Tooling, jigs and fixtures have earned a reputation as the somewhat unexciting part of the additive manufacturing (AM) application spectrum. When you’re up against a world of generatively designed automotive parts and jet engines, it’s hard to shine when you’re tucked away on a production line. However, “the mundane”, as Todd Grimm called it in a notable keynote at TCT Show 2014, is rightfully having its moment in the spotlight as major manufacturers from Ford to Volkswagen are adopting these unsung technologies as aids on the factory floor.
According to a recent report based on AM technology providers, around 7% of customer applications were said to be tooling components, similar to the percentage of customers seeking more common applications such as visual aids and models. Responding to this growing demand, Wilson Tool International, the largest independent manufacturer of tooling systems for punch presses, press brakes, and punch and die components for the stamping and tableting industries, has decided to not only adopt additive but launch an entirely new AM-focused product division.
Wilson Tool has been around for over five decades, growing from a basement shop in Minnesota to a 350,000 square foot US manufacturing facility with a network of seven international manufacturing plants and offices. Its new Wilson Tool Additive venture, one of two recent investments including the purchase of the tablet press tooling division of Thomas Engineering Inc., is a prime example of how the company is putting significant stock in innovation.
“With the rapid advancements in the technology we felt it was time to take advantage of what additive can offer to our customers,” Bryan Rogers, Senior Additive Manufacturing Engineer at Wilson Tool, told TCT. “We’ve done extensive testing with additive over the last couple of years to make sure we have the right technology to fit our markets and their applications. We’ve tested several types of technologies and materials to ensure that we get it right and have the knowledge to best serve our customers. Having the technology is important but knowing how to use and apply it is equally as important, if not more.”
The company has been using additive since the mid-1990s for the development of new products and more recently for producing finished parts. Wilson Tool Additive currently has seven machines in-house and more than a dozen material types across both plastic extrusion-based and light cured resin processes. Wilson Tool Additive has introduced two product lines to deliver made-to-order, custom press brake tools and manufacturing support parts, reducing lead times for a standard steel tool from up to six weeks down to just hours.
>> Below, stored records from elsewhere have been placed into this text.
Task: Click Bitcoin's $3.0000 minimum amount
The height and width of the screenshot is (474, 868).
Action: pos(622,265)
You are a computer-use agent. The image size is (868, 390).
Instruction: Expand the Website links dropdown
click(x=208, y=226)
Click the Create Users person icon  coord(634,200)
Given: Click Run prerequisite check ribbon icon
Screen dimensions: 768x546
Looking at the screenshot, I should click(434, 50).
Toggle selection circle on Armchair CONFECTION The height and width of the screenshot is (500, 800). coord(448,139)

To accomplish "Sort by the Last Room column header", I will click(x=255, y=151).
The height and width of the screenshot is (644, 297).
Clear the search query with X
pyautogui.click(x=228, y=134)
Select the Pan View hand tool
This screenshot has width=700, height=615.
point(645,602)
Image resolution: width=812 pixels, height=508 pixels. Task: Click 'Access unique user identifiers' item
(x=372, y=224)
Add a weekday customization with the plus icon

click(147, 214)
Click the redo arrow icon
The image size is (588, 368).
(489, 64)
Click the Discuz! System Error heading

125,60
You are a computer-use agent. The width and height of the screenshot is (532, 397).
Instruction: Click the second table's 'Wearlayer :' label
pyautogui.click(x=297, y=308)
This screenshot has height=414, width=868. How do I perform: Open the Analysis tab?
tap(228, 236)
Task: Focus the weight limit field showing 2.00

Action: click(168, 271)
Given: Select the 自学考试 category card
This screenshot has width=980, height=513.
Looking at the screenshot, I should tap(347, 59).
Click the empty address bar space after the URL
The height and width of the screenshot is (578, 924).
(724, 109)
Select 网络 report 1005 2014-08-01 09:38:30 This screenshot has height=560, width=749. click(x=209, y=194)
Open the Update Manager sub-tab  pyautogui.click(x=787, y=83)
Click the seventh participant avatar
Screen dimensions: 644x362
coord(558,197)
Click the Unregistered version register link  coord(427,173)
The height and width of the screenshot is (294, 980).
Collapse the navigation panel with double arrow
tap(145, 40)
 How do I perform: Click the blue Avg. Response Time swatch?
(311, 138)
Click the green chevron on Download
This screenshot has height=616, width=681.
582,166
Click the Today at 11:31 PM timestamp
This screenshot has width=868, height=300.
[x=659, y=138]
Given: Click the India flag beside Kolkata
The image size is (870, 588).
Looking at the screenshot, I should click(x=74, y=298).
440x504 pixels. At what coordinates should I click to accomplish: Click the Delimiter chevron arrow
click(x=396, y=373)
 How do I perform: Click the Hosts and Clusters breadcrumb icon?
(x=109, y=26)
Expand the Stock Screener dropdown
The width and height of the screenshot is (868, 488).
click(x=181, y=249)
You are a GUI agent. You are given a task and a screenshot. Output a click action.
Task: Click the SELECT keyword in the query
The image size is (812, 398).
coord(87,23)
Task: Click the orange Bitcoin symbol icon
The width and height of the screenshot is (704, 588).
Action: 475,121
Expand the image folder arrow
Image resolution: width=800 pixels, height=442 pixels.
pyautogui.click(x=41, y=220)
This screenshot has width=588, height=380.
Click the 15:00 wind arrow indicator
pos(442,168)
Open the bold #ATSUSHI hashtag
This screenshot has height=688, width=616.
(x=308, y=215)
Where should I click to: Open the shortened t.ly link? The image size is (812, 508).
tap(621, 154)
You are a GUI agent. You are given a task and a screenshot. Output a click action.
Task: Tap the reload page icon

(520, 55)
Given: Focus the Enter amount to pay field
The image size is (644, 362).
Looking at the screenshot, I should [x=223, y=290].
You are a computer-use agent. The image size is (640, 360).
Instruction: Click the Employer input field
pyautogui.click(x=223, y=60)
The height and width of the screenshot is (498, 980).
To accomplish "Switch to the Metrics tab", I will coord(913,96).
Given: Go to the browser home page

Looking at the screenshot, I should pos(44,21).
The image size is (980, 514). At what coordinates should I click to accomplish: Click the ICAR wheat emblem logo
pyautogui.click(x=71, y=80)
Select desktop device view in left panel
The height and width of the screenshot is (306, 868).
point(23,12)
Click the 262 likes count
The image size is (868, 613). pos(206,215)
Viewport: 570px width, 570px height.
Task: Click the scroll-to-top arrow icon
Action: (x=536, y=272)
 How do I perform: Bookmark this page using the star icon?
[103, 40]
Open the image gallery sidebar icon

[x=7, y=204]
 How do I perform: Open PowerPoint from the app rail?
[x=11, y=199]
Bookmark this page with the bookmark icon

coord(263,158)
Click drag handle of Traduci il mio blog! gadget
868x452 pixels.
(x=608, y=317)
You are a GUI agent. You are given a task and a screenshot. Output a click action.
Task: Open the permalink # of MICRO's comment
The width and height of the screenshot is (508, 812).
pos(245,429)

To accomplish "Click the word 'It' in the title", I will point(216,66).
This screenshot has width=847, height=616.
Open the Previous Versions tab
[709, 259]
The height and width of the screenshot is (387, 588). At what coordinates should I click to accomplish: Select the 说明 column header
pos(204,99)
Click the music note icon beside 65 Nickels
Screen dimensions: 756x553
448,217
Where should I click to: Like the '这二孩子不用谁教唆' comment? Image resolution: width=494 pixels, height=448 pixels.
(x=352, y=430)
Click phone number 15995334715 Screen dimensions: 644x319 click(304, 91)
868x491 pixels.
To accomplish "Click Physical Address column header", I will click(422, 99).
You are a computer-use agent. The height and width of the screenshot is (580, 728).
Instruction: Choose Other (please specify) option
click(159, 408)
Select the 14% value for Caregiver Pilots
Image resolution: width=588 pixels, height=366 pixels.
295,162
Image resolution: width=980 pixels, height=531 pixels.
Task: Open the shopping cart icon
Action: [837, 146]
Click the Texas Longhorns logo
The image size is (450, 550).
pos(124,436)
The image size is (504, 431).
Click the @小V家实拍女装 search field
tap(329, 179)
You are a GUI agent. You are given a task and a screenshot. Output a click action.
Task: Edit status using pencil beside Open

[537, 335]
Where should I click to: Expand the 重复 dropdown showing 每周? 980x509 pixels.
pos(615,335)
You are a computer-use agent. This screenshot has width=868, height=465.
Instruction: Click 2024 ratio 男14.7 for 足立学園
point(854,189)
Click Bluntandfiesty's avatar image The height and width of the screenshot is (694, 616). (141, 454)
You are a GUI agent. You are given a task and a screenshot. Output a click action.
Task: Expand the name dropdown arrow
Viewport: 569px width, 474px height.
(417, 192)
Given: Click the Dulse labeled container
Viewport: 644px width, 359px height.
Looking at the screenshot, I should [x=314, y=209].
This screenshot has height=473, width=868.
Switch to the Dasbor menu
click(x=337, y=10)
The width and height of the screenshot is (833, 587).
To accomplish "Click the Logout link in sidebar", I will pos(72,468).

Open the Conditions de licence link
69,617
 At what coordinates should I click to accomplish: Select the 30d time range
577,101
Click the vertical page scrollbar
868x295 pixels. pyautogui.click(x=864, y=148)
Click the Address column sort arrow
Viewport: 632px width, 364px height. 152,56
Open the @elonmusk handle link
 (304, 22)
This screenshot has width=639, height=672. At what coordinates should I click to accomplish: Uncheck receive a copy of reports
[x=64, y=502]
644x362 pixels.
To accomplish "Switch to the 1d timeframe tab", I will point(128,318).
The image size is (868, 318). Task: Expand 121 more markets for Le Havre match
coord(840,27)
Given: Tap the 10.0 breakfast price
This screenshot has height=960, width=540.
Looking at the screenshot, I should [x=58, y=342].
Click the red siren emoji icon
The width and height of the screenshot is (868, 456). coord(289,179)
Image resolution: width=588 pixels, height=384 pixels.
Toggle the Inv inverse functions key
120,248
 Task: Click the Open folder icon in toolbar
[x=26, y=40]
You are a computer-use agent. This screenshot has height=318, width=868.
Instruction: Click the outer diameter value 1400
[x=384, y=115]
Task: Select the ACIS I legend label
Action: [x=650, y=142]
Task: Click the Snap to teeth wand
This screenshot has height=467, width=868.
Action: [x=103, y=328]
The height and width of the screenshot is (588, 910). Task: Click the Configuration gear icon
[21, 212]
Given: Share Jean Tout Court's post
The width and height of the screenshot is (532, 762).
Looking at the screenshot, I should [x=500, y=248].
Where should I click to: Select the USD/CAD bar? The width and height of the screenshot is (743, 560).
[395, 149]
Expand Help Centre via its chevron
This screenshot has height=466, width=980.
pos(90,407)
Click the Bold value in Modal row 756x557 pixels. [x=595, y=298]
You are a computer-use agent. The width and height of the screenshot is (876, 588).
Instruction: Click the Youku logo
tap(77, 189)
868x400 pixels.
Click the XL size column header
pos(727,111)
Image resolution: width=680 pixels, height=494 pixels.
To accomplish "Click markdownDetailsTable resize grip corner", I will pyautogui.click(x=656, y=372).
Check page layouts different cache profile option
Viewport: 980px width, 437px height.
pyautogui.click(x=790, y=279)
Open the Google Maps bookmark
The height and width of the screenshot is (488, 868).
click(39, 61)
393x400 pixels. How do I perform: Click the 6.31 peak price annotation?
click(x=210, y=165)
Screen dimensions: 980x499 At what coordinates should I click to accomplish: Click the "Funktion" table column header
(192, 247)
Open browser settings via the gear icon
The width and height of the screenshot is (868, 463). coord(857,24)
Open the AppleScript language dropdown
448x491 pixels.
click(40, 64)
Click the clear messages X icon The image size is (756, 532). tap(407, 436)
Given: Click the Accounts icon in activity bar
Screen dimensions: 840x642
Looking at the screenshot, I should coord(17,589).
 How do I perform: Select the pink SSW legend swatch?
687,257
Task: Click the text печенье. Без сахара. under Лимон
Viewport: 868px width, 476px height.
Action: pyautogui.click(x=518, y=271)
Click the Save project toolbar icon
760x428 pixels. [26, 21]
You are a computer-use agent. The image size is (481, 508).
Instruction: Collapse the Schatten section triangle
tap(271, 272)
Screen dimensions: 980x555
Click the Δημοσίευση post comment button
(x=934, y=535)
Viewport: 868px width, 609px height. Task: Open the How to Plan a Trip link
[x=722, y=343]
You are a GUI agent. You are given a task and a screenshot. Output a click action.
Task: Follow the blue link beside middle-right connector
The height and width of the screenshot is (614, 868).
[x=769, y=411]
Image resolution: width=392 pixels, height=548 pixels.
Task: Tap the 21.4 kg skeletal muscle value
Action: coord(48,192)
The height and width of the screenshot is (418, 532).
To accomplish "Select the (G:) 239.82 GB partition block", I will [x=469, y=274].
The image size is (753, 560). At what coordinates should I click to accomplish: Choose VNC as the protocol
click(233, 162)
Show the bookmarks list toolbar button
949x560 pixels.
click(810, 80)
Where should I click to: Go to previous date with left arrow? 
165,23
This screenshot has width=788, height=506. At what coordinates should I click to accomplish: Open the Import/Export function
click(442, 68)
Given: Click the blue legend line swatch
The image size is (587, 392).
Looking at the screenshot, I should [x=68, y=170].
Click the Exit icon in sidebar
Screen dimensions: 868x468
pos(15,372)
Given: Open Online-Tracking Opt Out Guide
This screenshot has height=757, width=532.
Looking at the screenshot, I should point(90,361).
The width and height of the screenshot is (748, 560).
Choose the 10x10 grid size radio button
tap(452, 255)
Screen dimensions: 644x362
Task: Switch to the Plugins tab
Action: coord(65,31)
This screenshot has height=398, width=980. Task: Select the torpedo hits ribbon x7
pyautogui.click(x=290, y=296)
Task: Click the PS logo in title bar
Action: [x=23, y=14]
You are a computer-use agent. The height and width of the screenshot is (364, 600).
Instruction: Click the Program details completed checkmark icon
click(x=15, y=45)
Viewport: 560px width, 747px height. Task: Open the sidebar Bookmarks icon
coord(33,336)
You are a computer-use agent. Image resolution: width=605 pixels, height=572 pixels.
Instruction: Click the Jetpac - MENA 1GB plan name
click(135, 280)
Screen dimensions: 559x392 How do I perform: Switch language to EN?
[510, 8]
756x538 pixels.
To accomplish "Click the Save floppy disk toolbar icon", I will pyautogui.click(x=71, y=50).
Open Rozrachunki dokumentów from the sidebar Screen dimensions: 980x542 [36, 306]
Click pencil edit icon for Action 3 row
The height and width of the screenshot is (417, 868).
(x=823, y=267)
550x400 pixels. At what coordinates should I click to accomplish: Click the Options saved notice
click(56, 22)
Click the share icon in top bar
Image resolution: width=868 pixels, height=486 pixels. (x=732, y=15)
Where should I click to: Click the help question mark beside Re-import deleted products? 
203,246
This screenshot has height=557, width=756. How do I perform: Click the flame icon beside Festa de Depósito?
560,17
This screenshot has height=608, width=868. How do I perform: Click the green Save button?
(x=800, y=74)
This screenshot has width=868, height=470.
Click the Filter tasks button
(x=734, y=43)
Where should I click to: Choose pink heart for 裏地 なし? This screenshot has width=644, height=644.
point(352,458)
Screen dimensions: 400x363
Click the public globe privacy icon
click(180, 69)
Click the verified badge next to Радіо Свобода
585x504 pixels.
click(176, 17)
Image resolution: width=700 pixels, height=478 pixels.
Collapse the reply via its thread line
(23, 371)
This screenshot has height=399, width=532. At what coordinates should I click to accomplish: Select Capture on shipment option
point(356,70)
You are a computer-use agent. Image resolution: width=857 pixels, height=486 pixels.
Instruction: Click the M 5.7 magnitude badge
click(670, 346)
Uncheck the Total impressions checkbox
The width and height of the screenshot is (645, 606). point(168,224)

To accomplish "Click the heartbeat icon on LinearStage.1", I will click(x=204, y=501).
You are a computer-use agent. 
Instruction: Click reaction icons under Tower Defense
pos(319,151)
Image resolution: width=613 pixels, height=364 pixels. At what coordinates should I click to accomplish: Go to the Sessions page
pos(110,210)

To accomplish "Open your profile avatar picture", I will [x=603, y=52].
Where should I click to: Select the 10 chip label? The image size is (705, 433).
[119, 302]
The first is Bend3D, offering design and manufacture of tools that can be used for forming and air-bending sheet metal. Internal testing has demonstrated these tools are capable of upwards of 1,000 bends, depending on the material type and thickness.
“Our Bend3D line can produce a usable tool in days – not weeks, in the cases of traditional manufacturing – and our pricing model puts that tooling at a price that is very advantageous when you need a tool fast,” Rogers explained. “Customers can also use a Bend3D tool while they are waiting for a traditional steel tool to be completed. This way a customer can deliver the first run of their parts faster.”
The second product is Solv3D, a line of additively manufactured parts which can be used for prototypes, jigs and fixtures or to replace traditionally manufactured low volume steel and plastic end-use parts, eliminating the need for costly moulds.
Wilson Tool hasn’t disclosed exactly which hardware it has in-house, though Silicon Valley 3D printing company, Carbon has revealed the company has been working with its Digital Light Synthesis technology to introduce a line of oil reservoirs for its QuickTap tapping tool. With four different technologies already producing parts and plans to expand in the new year, the value and benefits in terms of cost savings and turnaround that AM can bring to traditional manufacturing processes is clear. To manufacturers and their customers, that’s not mundane at all.
“I think we’ll see additive grow with current forecasts especially as the technology and speed increases,” Rogers added. “The user-friendliness of the software and hardware together can allow for great future savings and streamlining operations where it can be adopted.”